**ARTICLE**:
How M7 million was lost in cannery project

How M7 million was lost in cannery project

MASERU – THE Lesotho National Development Corporation (LNDC) pumped a whopping M7 million into a cannery project that collapsed before it could sell a single product.
Wholly owned by the LNDC, the Basotho Fruit and Vegetable Cannery, was supposed to create jobs and generate foreign currency through exports to Europe.
It was meant to be a shining example of a partnership that included a local business, foreign company and a government department.

This was the kind of project in sync with the LNDC’s mission “to stimulate broad-based economic growth through initiation, facilitation, promotion and retention of diversified sustainable medium to large domestic and foreign investments”.

Montara Continental Limited, a subsidiary of a London-listed company Obtala Resources Limited, had promised to invest M30 million into the project.
This was in addition to its claims that he had expertise in the cannery business and access to markets.
The cannery was going to be run by Mountain Kingdom Foods (Pty) Ltd which had been registered in May 2013 and jointly owned by the LNDC, Montara and the Lesotho Defence Force.

Businessman, Teboho Kobeli, also invested in the project as Montara’s local partner.
The LNDC then put in M7 million to refurbish the cannery whose machines had been rotting for several years due to neglect.
This is in addition to the thousands more maloti the corporation spent on staff, including those Obtala had seconded to the cannery in Masianokeng.
LNDC’s head of investment promotions Mokhethi Shelile, whose office was in charge of the project, said he could not readily tell how much the corporation has lost because he needed time “to reconcile the figures”.

He however admitted that it was only the LNDC that was paying “everything” when the cannery opened and Obtala “never fulfilled its promises”.
Shelile said the role of the LDF was to provide its warehousing facilities around the country to make it easy to collect agricultural produce from farmers.

“I can say the project collapsed even before it kick-started because Obtala did not meet its obligations,” Shelile said.
“The money that they pledged to invest never came and the LNDC was the only one paying everything”.

“Even the canning expertise, in fact, the entire technical expertise which we relied on for the project to succeed was not there.”
He said they wanted to sell canned tomatoes for the European market which requires high quality standards.

For the cannery to export to Europe, the packaging, hygiene and other related necessities would be assessed by a company from Europe.
Shelile said the cannery failed the test because “Obtala lacked the expertise it said it had”.

“As for us, we just have the facility but we cannot run it because we do not have the necessary expertise hence Obtala was roped in.”

**DATASET EXTRACT**:
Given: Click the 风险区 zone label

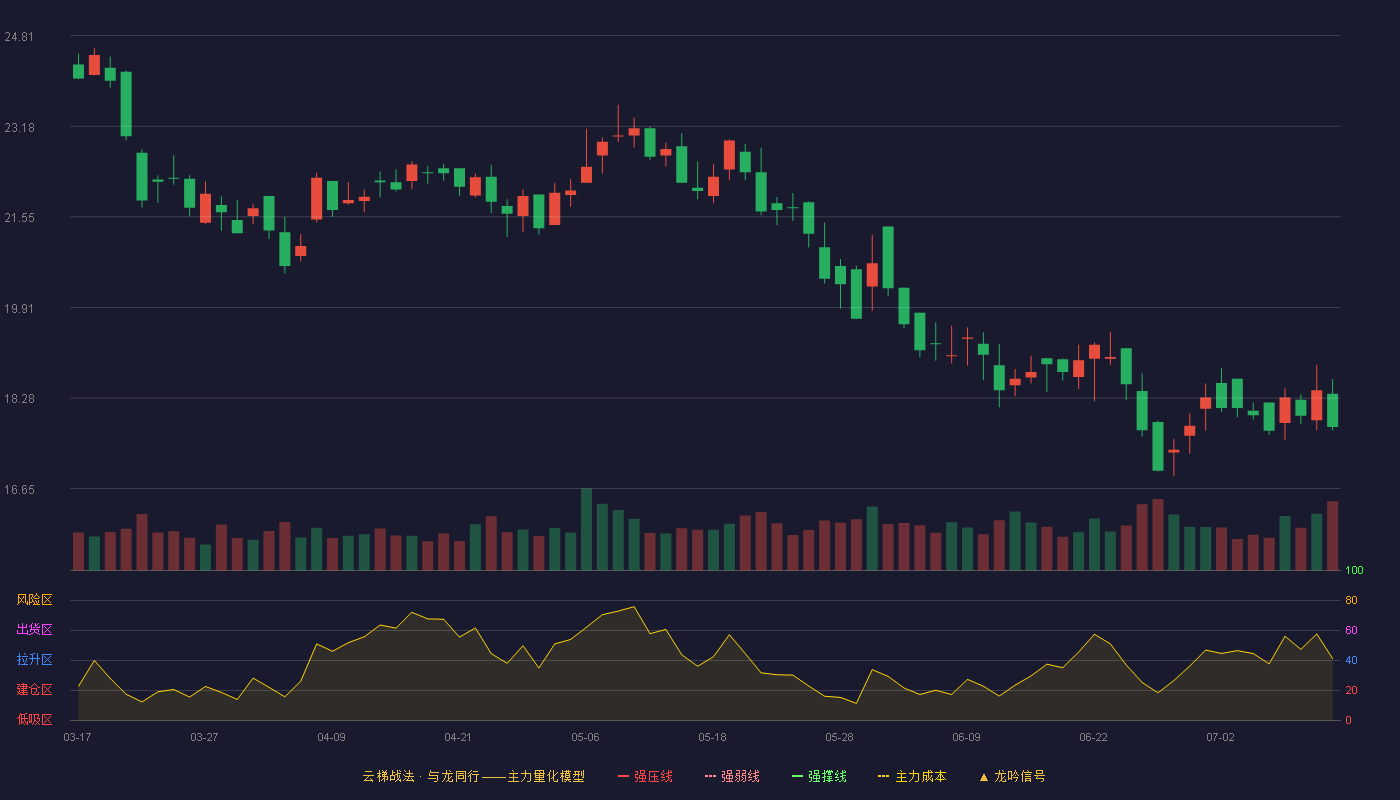Looking at the screenshot, I should point(34,600).
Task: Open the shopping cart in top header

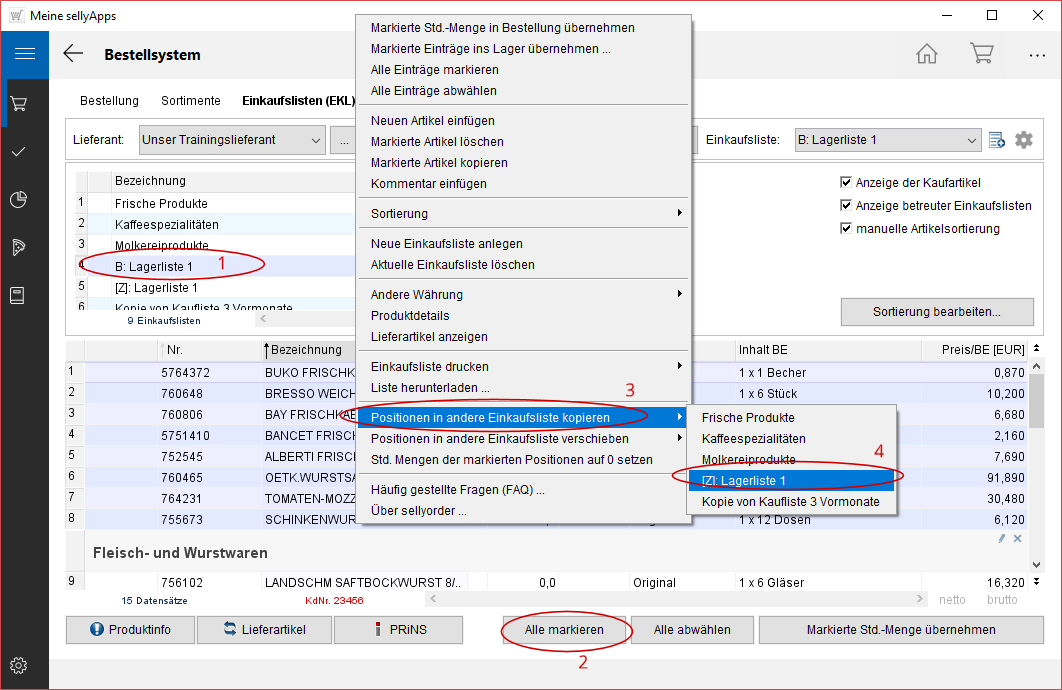Action: [x=981, y=54]
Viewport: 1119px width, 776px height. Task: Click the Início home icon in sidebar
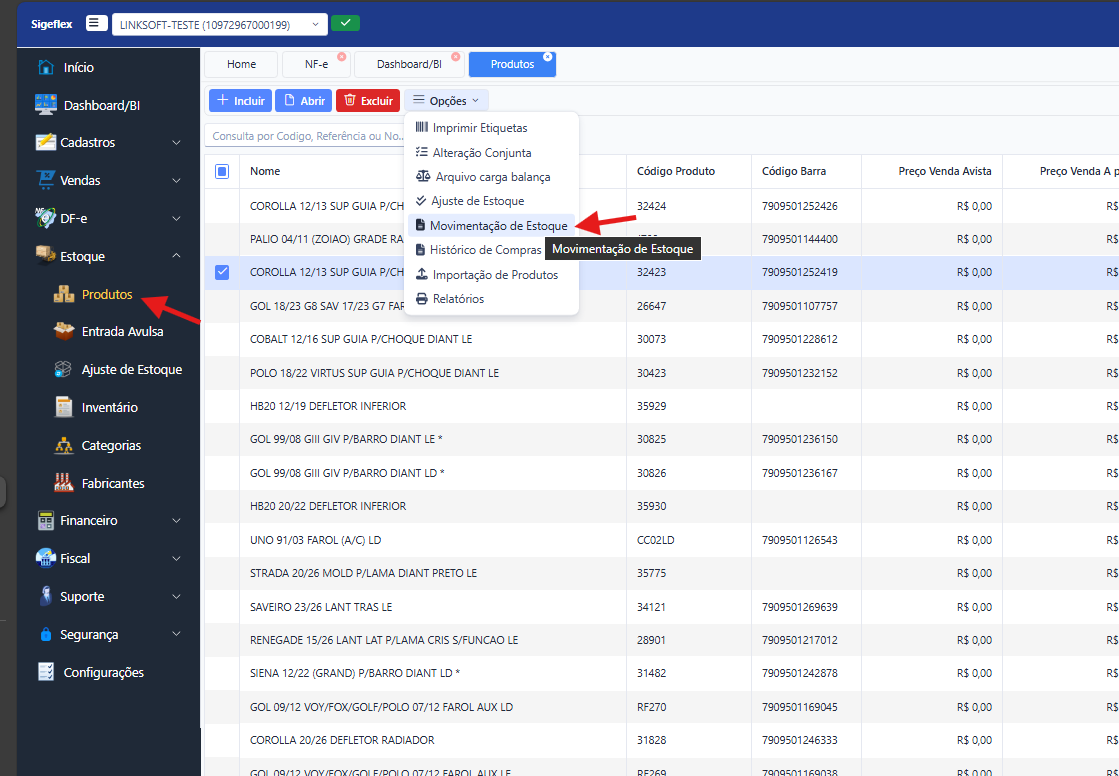pos(46,67)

**DIRECTIONS FOR THIS TASK**:
In the cannery article above, set down everything from "Montara Continental Limited, a" down to "due to neglect.", with no changes to the wording.

**RESULT OF THIS TASK**:
Montara Continental Limited, a subsidiary of a London-listed company Obtala Resources Limited, had promised to invest M30 million into the project.
This was in addition to its claims that he had expertise in the cannery business and access to markets.
The cannery was going to be run by Mountain Kingdom Foods (Pty) Ltd which had been registered in May 2013 and jointly owned by the LNDC, Montara and the Lesotho Defence Force.

Businessman, Teboho Kobeli, also invested in the project as Montara’s local partner.
The LNDC then put in M7 million to refurbish the cannery whose machines had been rotting for several years due to neglect.